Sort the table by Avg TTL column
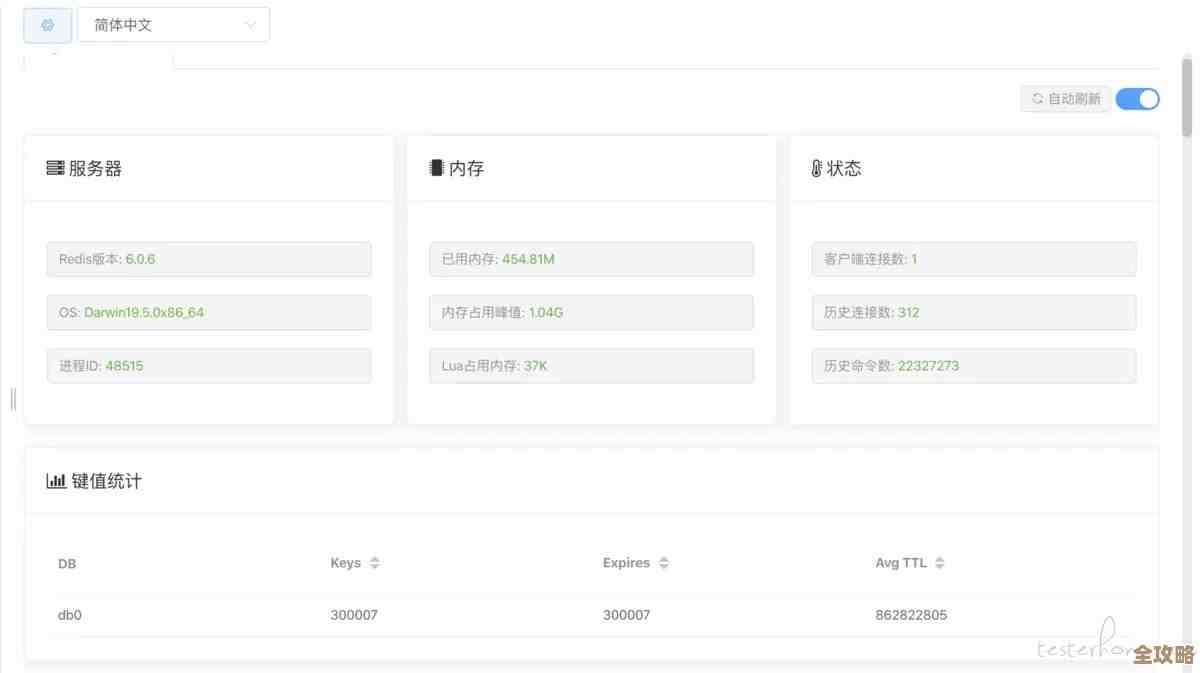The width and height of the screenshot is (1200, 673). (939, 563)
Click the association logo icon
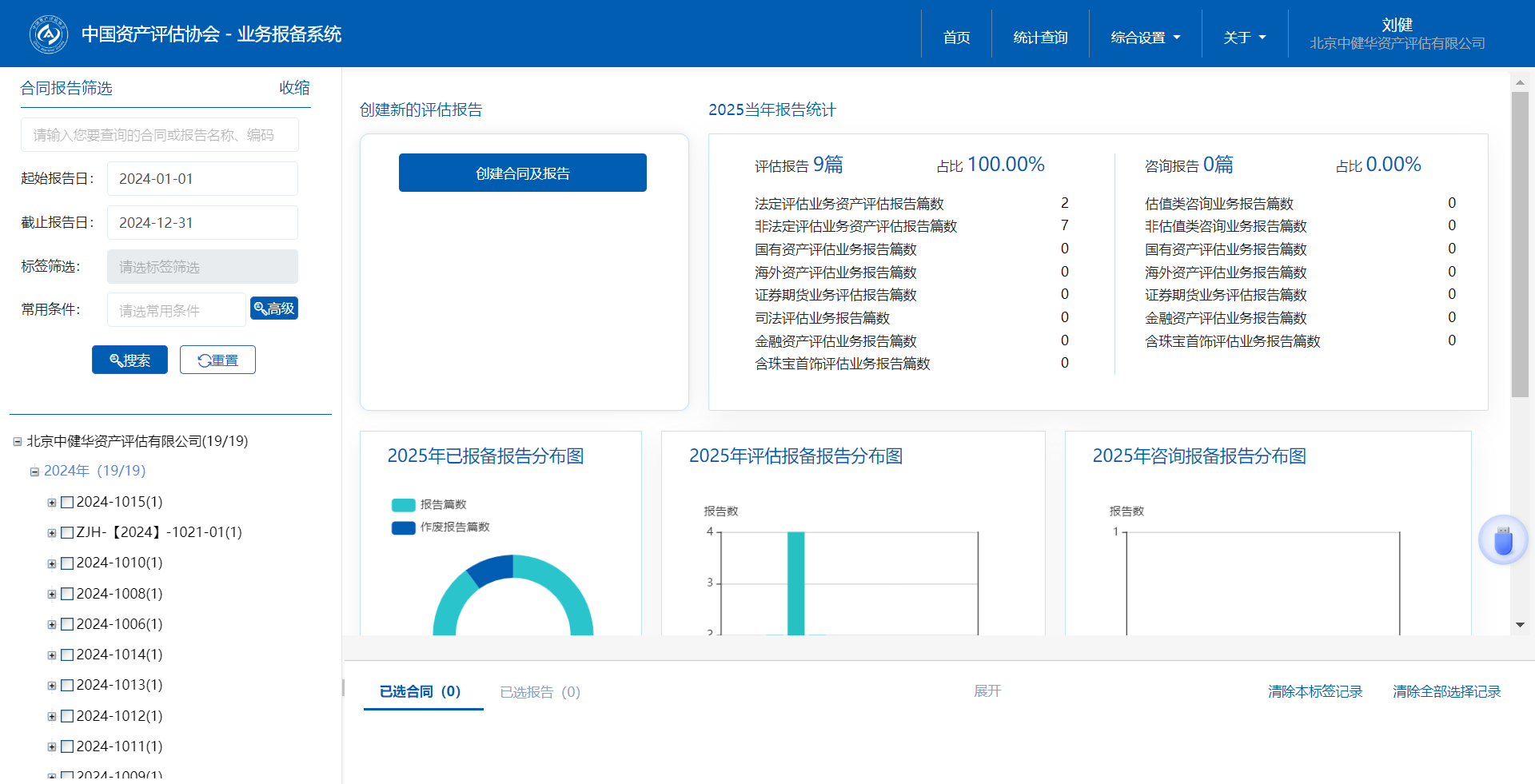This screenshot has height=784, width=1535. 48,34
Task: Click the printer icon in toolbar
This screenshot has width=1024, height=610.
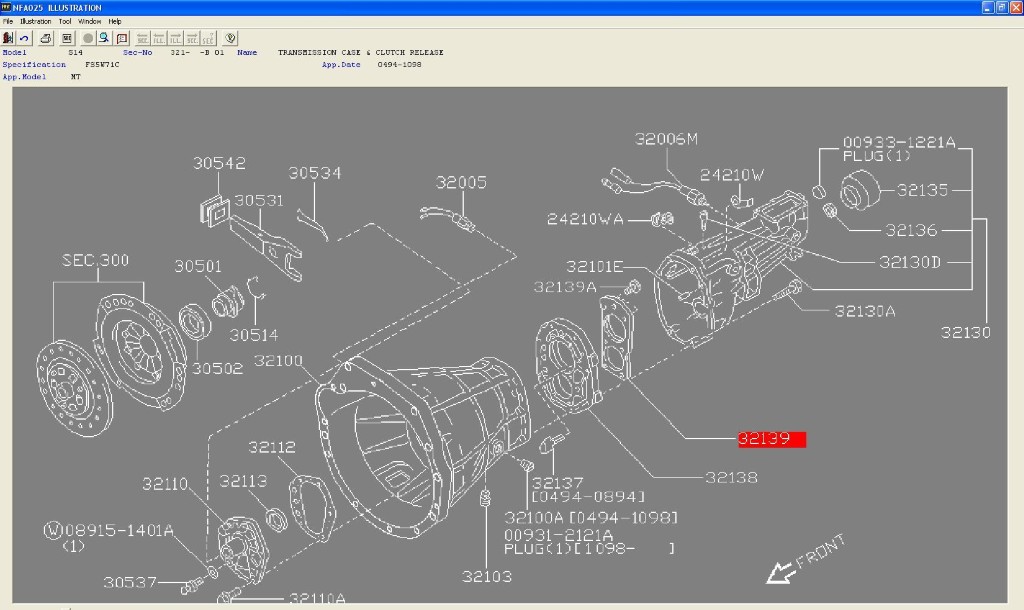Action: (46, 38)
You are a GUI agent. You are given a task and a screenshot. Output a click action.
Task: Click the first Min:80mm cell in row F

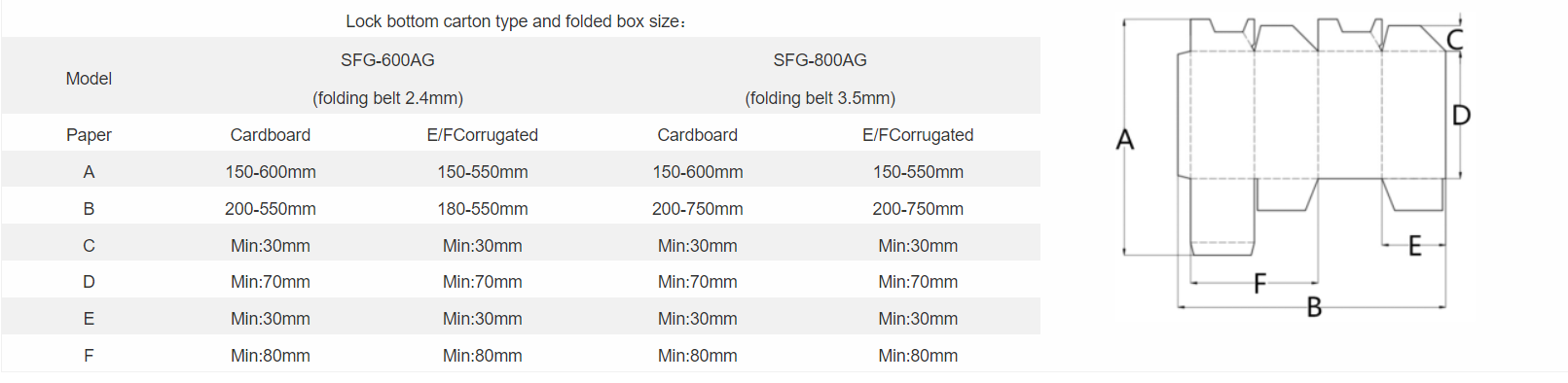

========================================

What is expected – Pictures should not appear; only the lines from the start of the listing above to the line containing "You are a GUI", both ends included, are to be repeated exactly.

Your solution –
Sort the table by Avg TTL column
The width and height of the screenshot is (1200, 673). (939, 563)
Click the association logo icon
This screenshot has height=784, width=1535. 48,34
Task: Click the printer icon in toolbar
This screenshot has width=1024, height=610.
Action: (46, 38)
You are a GUI agent. You are given a task and a screenshot. Output a click action.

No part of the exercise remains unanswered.